DIRECTION — Which lines in the records below contain the word "step"? Collect each of those lines in full, counting only matches with the same case.

--- Start of DATA PROVIDED ---

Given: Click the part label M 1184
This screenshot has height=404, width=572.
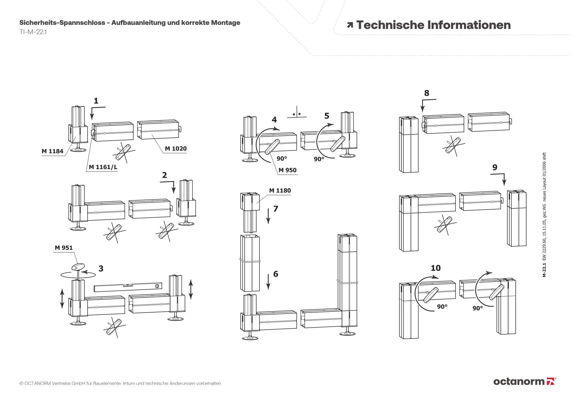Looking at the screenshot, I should pyautogui.click(x=52, y=151).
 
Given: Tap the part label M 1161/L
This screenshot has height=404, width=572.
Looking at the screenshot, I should pyautogui.click(x=103, y=167).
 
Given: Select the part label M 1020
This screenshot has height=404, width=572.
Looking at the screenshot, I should pyautogui.click(x=176, y=149).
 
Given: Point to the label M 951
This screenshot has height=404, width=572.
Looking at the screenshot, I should pyautogui.click(x=64, y=248).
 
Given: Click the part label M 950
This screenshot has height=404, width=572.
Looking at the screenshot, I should pyautogui.click(x=287, y=170).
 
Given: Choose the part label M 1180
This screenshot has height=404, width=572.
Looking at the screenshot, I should pyautogui.click(x=280, y=190).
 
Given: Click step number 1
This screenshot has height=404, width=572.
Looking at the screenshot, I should pyautogui.click(x=96, y=101).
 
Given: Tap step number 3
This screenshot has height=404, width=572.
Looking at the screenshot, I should pyautogui.click(x=101, y=268).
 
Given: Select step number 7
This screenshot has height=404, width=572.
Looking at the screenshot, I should pyautogui.click(x=276, y=209).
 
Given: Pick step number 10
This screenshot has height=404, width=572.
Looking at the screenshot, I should pyautogui.click(x=436, y=268).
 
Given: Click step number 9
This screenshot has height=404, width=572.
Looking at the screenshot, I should pyautogui.click(x=495, y=167).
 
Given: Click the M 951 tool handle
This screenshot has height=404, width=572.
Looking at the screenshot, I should pyautogui.click(x=78, y=267).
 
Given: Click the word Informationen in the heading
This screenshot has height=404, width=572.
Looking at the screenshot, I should pyautogui.click(x=469, y=25).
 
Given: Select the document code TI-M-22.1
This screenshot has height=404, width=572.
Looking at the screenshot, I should pyautogui.click(x=33, y=32).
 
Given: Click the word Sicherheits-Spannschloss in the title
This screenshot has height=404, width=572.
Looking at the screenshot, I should pyautogui.click(x=62, y=23).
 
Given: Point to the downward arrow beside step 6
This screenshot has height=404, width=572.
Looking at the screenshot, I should pyautogui.click(x=268, y=282).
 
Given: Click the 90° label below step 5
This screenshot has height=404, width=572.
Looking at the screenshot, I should pyautogui.click(x=319, y=159).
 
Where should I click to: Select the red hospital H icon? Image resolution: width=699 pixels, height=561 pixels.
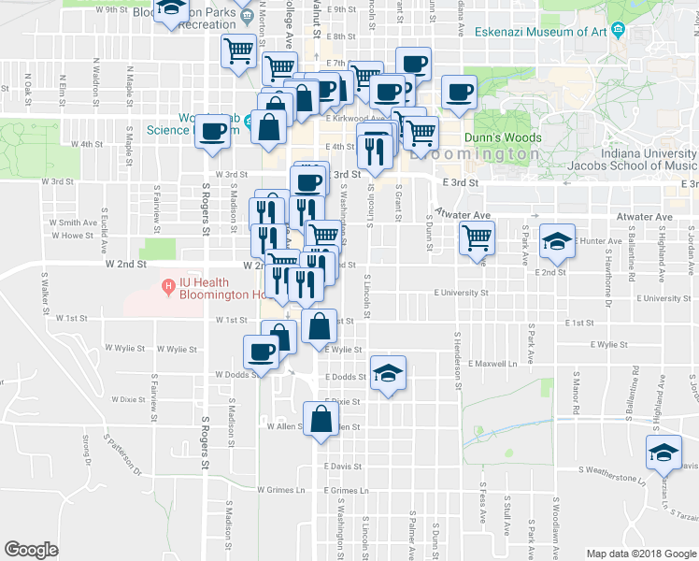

--- End of DATA PROVIDED ---

EXERCISE SOLUTION —
Given: Click step number 1
Given: Tap step number 3
Given: Select step number 7
Given: Pick step number 10
Given: Click step number 9
Given: Point to the downward arrow beside step 6
Given: Click the 90° label below step 5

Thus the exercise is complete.